PEDRO ALICEA, Plaintiff,
v.
WADE HOWELL, Vocational Supervisor, Tier III Disciplinary Hearing Officer, NYS DOCS, Orleans County Correctional Facility, et al., Defendants.



The opinion of the court was delivered by: DAVID LARIMER, Chief Judge, District

DECISION AND ORDER

Plaintiff, Pedro Alicea, appearing pro se, commenced this action under 42 U.S.C. § 1983. Plaintiff, an inmate in the custody of the New York State Department of Correctional Services ("DOCS"), alleges that his constitutional rights were violated in a number of respects in connection with a disciplinary proceeding against him in January and February 2003 at Orleans Correctional Facility ("Orleans"), after a urine sample provided by plaintiff tested positive for opiates. Defendants, all of whom at all relevant times were DOCS employees, have moved for summary judgment.

FACTUAL BACKGROUND

  On January 20, 2003, pursuant to DOCS regulations, plaintiff was directed by a correctional officer to provide a urine sample for drug testing. Plaintiff alleges that after he gave the urine sample to the officer, a white powdery substance could be observed in the urine. The urine was then tested, and came up positive for opiates. Plaintiff was issued a misbehavior report for drug use, and a Tier III disciplinary hearing was commenced on January 27. After the hearing ended on February 4, 2003, Hearing Officer Wade Howell found plaintiff guilty of using drugs, and imposed a penalty of 545 days' confinement in the Special Housing Unit ("SHU"), 36 months' loss of privileges, and a recommendation of 24 months' loss of good time.

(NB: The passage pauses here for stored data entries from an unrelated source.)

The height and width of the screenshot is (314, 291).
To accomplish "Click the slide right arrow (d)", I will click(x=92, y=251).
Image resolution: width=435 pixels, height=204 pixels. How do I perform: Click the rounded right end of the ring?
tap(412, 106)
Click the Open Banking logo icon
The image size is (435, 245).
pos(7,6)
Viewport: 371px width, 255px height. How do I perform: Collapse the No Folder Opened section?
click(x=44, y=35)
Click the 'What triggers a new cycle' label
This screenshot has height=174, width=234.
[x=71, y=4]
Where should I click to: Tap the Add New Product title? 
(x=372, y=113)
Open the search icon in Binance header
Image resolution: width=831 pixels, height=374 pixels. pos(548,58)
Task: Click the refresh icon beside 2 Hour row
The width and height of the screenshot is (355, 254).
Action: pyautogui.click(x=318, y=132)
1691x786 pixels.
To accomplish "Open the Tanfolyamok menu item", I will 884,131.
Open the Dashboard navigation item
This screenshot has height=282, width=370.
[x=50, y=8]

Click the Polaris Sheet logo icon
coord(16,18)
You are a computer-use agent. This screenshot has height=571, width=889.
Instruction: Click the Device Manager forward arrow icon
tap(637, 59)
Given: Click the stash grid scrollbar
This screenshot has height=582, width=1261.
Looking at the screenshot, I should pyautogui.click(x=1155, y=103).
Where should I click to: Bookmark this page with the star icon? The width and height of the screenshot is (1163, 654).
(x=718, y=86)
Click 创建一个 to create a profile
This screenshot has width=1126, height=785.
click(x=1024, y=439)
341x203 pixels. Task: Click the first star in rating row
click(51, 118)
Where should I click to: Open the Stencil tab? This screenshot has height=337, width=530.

  Plaintiff filed an administrative appeal of Howell's decision, alleging various defects in the hearing procedures. Donald Selsky, the DOCS Director of Inmate Discipline and Special Housing, upheld the determination of guilt on March 19, 2003, but modified the penalty to 365 days of SHU confinement, 12 to 36 months' loss of various privileges, and a recommendation of 24 months' loss of good time.

  Plaintiff, both pro se and through Prisoners' Legal Services of New York, requested Selsky to reconsider his determination because of alleged defects in the urinalysis procedures that had been followed. Plaintiff also advised Selsky that he was going to commence an Article 78 proceeding over these matters, which he did in Orleans County Supreme Court in June 2003. Selsky states that "[a]fter the Article 78 proceeding had been filed, [he] took a further look at the hearing record and issued an administrative reversal of the tier III hearing, . . . in which [Selsky] determined that reversal of the tier III hearing was warranted in light of the `inconsistent testimony at the hearing concerning test procedures' that were not resolved to [his] satisfaction." Selsky Decl. (Dkt. #41) ¶ 14. Selsky directed that "records containing references to [plaintiff's] hearing are to be expunged." Selsky Decl. Ex. FF. Selsky's decision reversing the determination of guilt was issued on August 13, 2003. Plaintiff alleges that at that point, he had been confined to SHU since February 4, 2003, and was released on August 18, 2003, for a total of 195 days' confinement in SHU as a result of the determination of guilt on the drug charge.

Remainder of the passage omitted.